Pixel coordinate grounding data:

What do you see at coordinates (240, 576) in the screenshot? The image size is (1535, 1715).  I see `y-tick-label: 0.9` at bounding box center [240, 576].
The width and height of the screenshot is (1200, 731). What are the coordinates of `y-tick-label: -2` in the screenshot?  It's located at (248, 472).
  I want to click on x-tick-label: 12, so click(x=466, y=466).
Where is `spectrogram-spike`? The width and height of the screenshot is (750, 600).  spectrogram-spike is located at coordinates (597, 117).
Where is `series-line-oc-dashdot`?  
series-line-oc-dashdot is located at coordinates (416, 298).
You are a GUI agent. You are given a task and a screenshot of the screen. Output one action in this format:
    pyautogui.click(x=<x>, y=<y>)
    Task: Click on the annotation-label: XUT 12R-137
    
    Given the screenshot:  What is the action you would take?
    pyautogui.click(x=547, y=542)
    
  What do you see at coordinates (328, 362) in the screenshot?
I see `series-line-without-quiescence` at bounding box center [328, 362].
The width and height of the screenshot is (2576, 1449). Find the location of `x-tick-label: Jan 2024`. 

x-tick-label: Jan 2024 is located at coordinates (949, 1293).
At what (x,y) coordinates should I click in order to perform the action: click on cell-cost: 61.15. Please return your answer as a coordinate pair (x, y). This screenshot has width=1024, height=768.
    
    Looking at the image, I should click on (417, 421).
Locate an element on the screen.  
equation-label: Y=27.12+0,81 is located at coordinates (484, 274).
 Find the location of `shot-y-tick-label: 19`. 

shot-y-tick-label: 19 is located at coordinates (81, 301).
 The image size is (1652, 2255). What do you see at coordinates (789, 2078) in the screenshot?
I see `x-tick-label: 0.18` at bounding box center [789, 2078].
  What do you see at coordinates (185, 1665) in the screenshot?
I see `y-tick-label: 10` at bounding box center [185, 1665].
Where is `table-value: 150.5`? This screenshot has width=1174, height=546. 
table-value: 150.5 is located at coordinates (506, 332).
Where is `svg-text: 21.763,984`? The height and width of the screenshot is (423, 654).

### Job:
Copy out all of the records above word for word.

### Exercise solution:
What do you see at coordinates (240, 576) in the screenshot? The image size is (1535, 1715).  I see `y-tick-label: 0.9` at bounding box center [240, 576].
The width and height of the screenshot is (1200, 731). What are the coordinates of `y-tick-label: -2` in the screenshot?  It's located at (248, 472).
  I want to click on x-tick-label: 12, so click(x=466, y=466).
Where is `spectrogram-spike`? The width and height of the screenshot is (750, 600).  spectrogram-spike is located at coordinates (597, 117).
Where is `series-line-oc-dashdot`?  
series-line-oc-dashdot is located at coordinates (416, 298).
You are a GUI agent. You are given a task and a screenshot of the screen. Output one action in this format:
    pyautogui.click(x=<x>, y=<y>)
    Task: Click on the annotation-label: XUT 12R-137
    
    Given the screenshot:  What is the action you would take?
    pyautogui.click(x=547, y=542)
    
  What do you see at coordinates (328, 362) in the screenshot?
I see `series-line-without-quiescence` at bounding box center [328, 362].
The width and height of the screenshot is (2576, 1449). Find the location of `x-tick-label: Jan 2024`. 

x-tick-label: Jan 2024 is located at coordinates (949, 1293).
At what (x,y) coordinates should I click in order to perform the action: click on cell-cost: 61.15. Please return your answer as a coordinate pair (x, y). This screenshot has width=1024, height=768.
    
    Looking at the image, I should click on (417, 421).
Locate an element on the screen.  
equation-label: Y=27.12+0,81 is located at coordinates (484, 274).
 Find the location of `shot-y-tick-label: 19`. 

shot-y-tick-label: 19 is located at coordinates (81, 301).
 The image size is (1652, 2255). What do you see at coordinates (789, 2078) in the screenshot?
I see `x-tick-label: 0.18` at bounding box center [789, 2078].
  What do you see at coordinates (185, 1665) in the screenshot?
I see `y-tick-label: 10` at bounding box center [185, 1665].
Where is `table-value: 150.5`? This screenshot has width=1174, height=546. 
table-value: 150.5 is located at coordinates (506, 332).
Where is `svg-text: 21.763,984`? The height and width of the screenshot is (423, 654).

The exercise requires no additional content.